Nava knows the difference between the rich of the Peninsula, like the Linden family, and the San Francisco rich, too:
He was one of those San Francisco aristocrats who, for all their culture and worldliness, never move a psychological inch from the tops of their hills. Among those families that gave the city its reputation for insularity, “provincial” was a compliment.
Rios is a long way from that world in class terms, but being gay bridges the gap. Despite San Francisco’s position as a gay Mecca, scions of San Francisco families had a hard time coming out (imagine being openly gay at the Bohemian Grove), and they bore the weight of generational expectations. Nava contrasts Hugh Paris, who breaks away but ultimately fails to build a life, with Grant Hancock, who has succeeded in his career and is a credit to his family, but who stays in the closet and bears all the burdens of that decision. Rios is attracted to Grant, and there is a hint of something more lasting when they get together, but I don’t think investing in them is a good long-term strategy.

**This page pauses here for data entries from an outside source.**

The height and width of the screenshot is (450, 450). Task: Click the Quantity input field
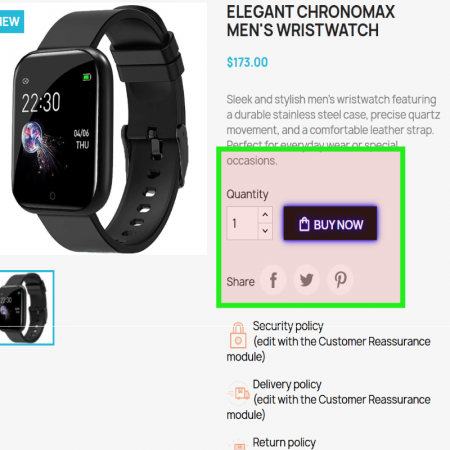click(x=242, y=223)
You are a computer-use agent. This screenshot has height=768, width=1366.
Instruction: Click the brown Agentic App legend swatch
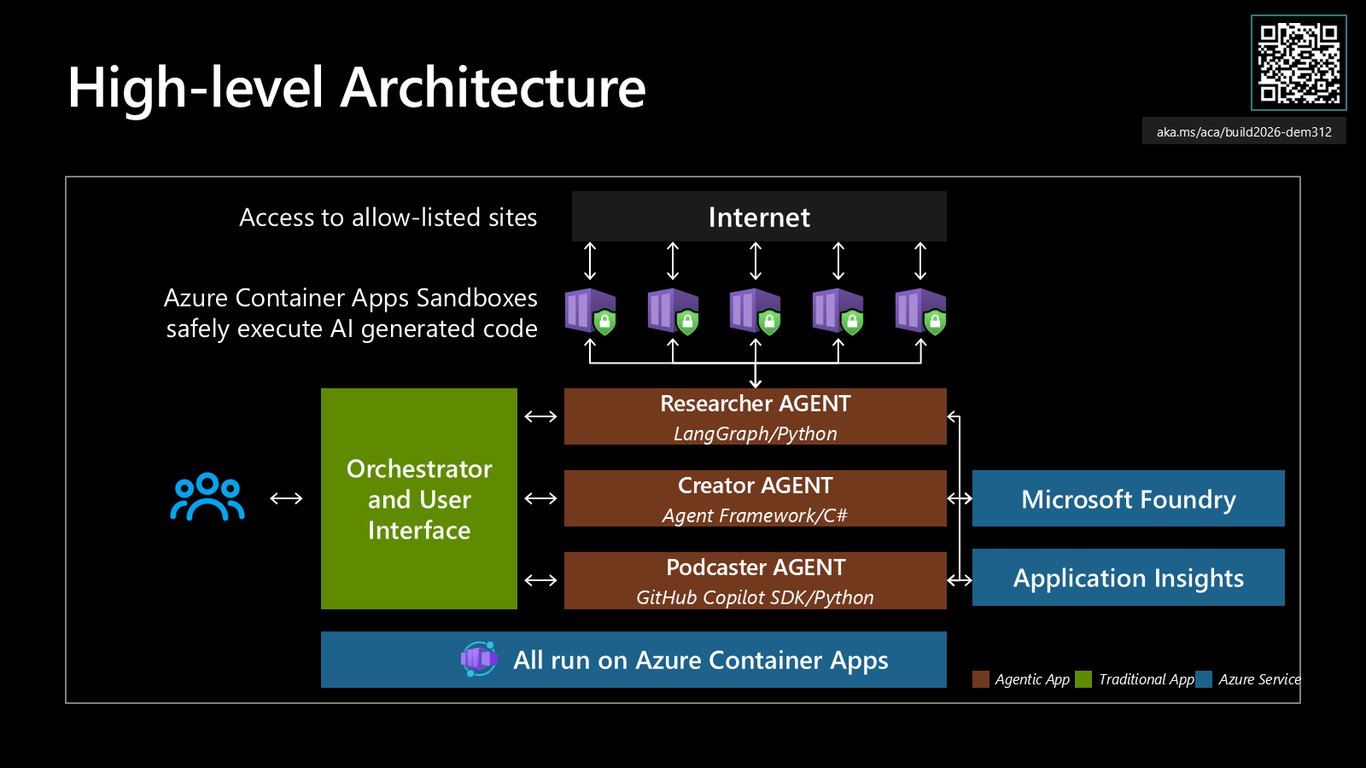(x=981, y=680)
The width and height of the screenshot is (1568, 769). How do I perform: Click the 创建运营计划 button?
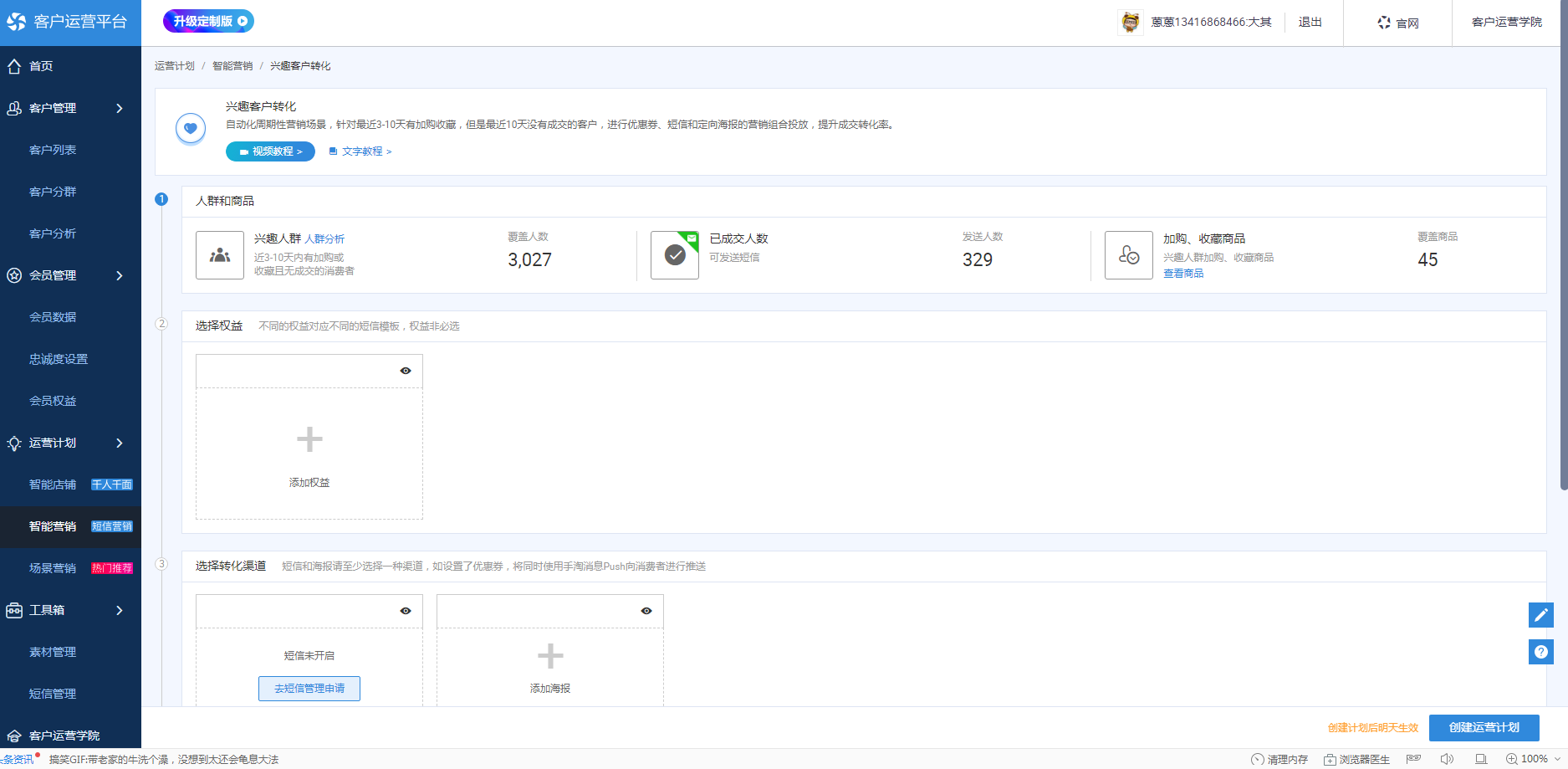pyautogui.click(x=1484, y=727)
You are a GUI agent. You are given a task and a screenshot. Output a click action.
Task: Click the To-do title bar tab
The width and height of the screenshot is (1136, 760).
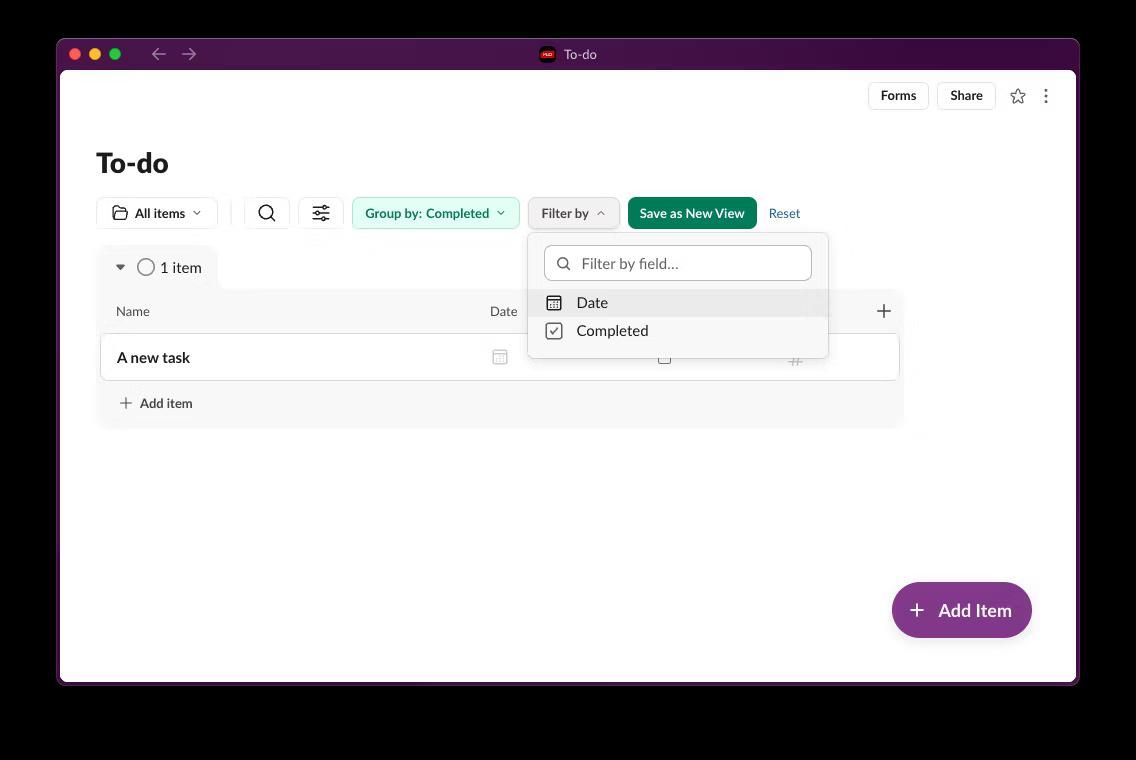click(568, 54)
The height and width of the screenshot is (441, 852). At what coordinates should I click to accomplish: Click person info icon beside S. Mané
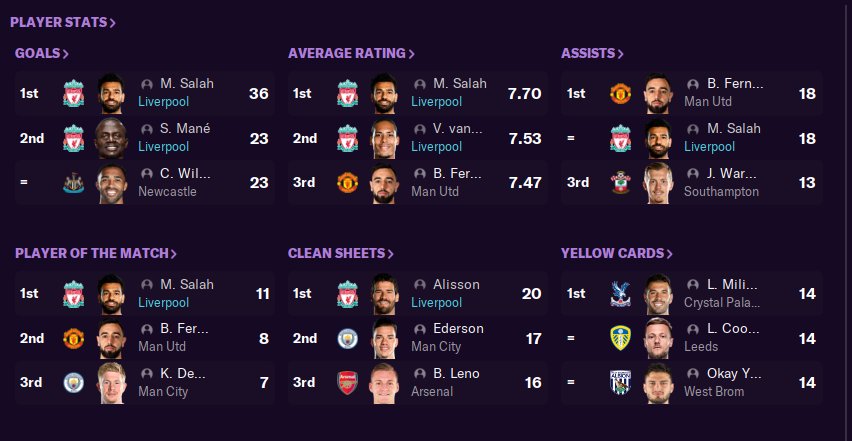tap(147, 130)
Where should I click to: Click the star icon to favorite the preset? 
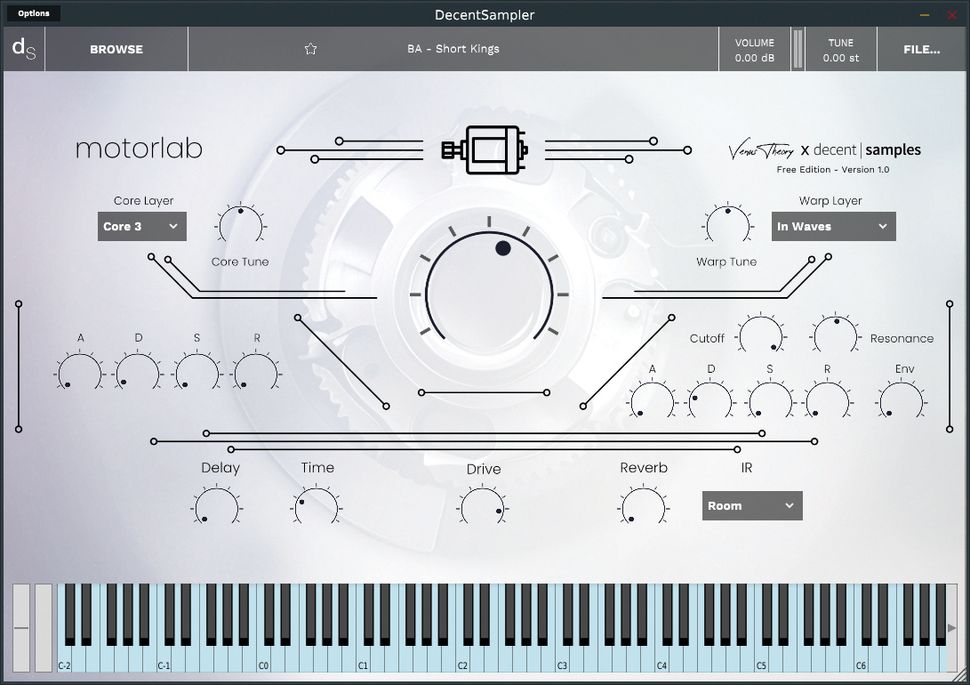tap(310, 48)
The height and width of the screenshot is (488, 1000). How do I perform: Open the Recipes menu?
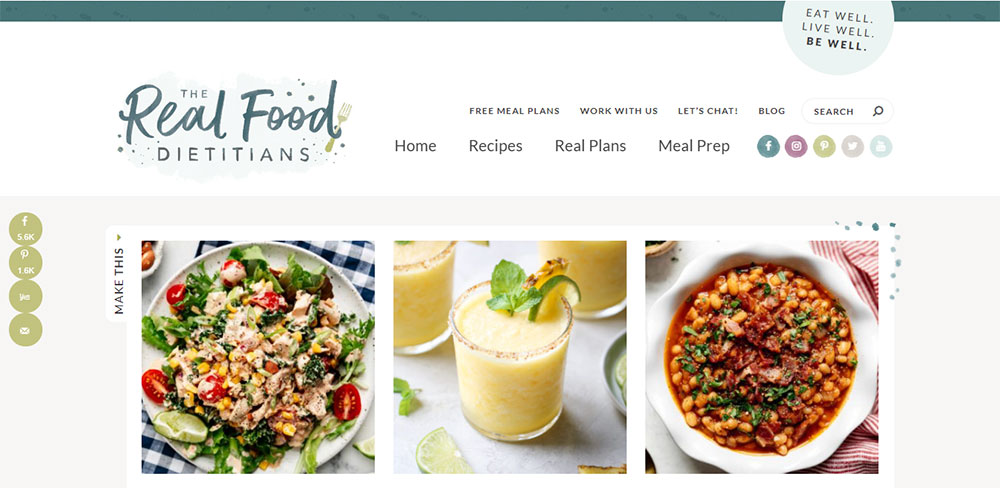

The contrast between Paris and Hancock is a little too neat, but as I said, this is a debut. Similarly, the mystery is not hugely original, but it’s interesting and engaging. Rios gets himself into all kinds of trouble with everyone from rich and powerful family members to thugs by insisting on treating Paris’s suicide as a murder, with the somewhat unexpected assistance of the local detectives. I appreciated that the police weren’t treated as axiomatically anti-gay, and I especially liked Rios’s relationship with the woman detective, Terry Ormes. In this era she’s as much out of place as Rios is in some ways: he by virtue of his orientation, she by virtue of her gender. They bond, but as more as fellow travelers than friends. Again, I’d like to see more of her, but I’m not getting my hopes up.
One of my favorite, and I think criminally underrated, m/m writers, AM Riley, wrote a wonderful Goodreads review of this book in which she observed that “after all I’ve read in the past two decades, Henry Rios seems a tad prim.” I know what she means. There’s very little sex in this book, and no explicit sex at all. But in another way Rios is the opposite of prim: he’s comfortable in his own skin, and he’s accepting of other people as they are, rather than pushing them to be something in particular. He’s an emotionally reserved person. I can relate to that. Indeed, speaking only for myself, I wish we saw more of that as a normal human trait in m/m romance.
This is not a review (I do those at DA), so there’s no grade. This is more of a long thank-you letter to an author. Many readers, across all genres, seek out and most enjoy books that enthrall them, that engage their emotions completely. Other readers like books that engage their emotions and their intellect in more or less equal proportions. I like books where I feel as if I’m entering into a conversation, the kind where you could keep on talking all night. But then the story ends, which is the equivalent of having the bartender tells you it’s Last Call, and you have to pack up and hope you’ll get (conversationally!) lucky again another night. So I’m moving on to the next installment, Golden Boy. It’s supposed to be even better.